__What you should do__: Excluding pictures, retype exactly the lines from the one with "Task: Click the Manage topics link" through the end of the records that follow.

Top of Data for review

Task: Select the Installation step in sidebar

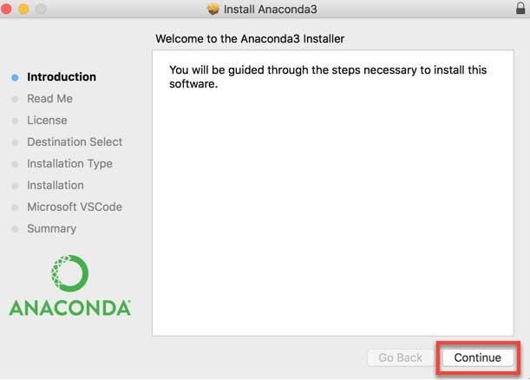Action: click(56, 186)
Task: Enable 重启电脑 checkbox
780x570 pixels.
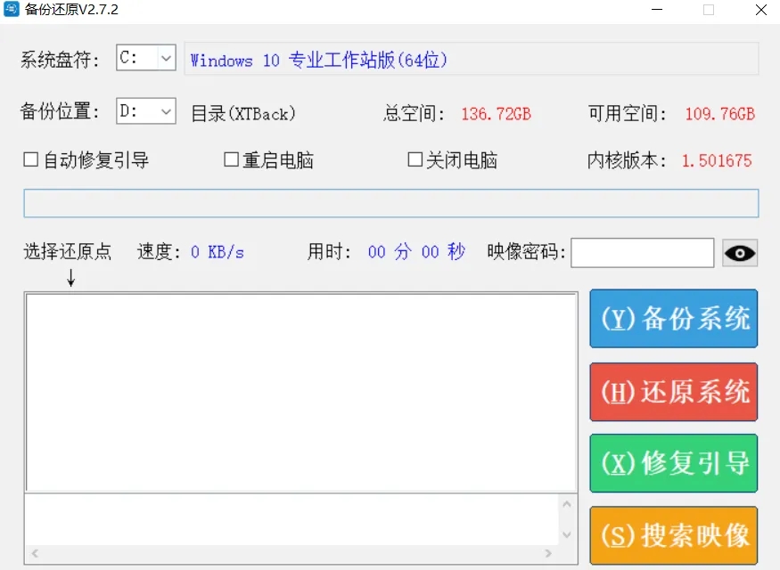Action: (229, 159)
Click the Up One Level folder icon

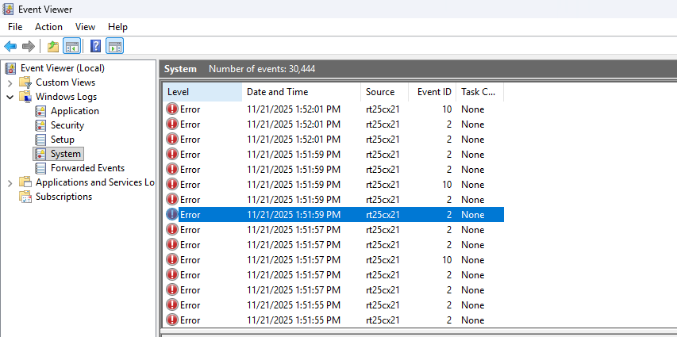pos(53,46)

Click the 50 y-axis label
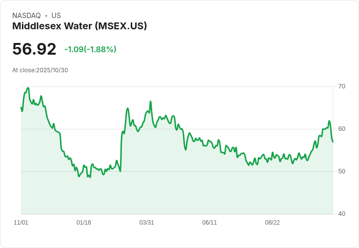341,171
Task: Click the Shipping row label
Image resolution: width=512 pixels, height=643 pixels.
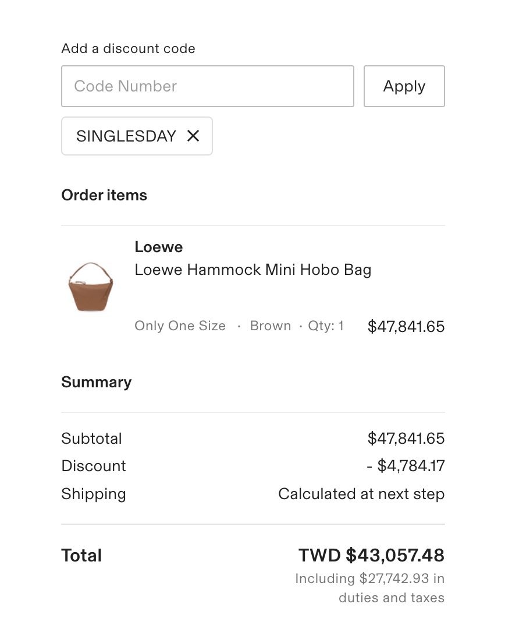Action: [94, 494]
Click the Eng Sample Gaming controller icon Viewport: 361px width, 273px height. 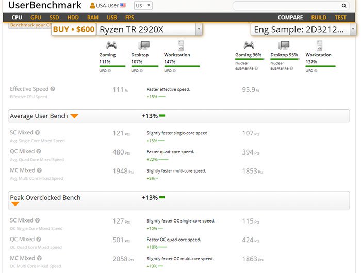pyautogui.click(x=241, y=45)
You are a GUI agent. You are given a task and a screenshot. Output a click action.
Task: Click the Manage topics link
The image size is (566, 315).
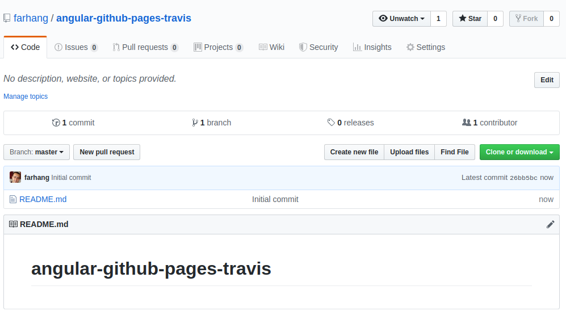26,96
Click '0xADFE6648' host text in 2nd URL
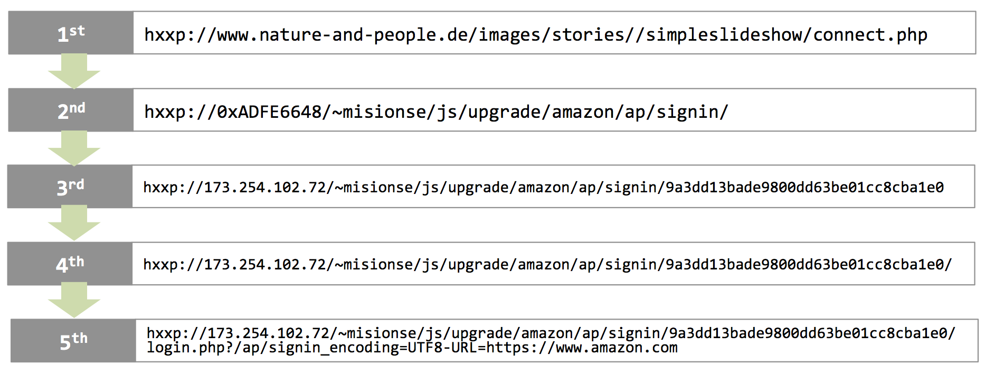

Bottom of Data for review

__Written solution__:
Task: Click the Manage topics link
The image size is (566, 315).
26,96
Click '0xADFE6648' host text in 2nd URL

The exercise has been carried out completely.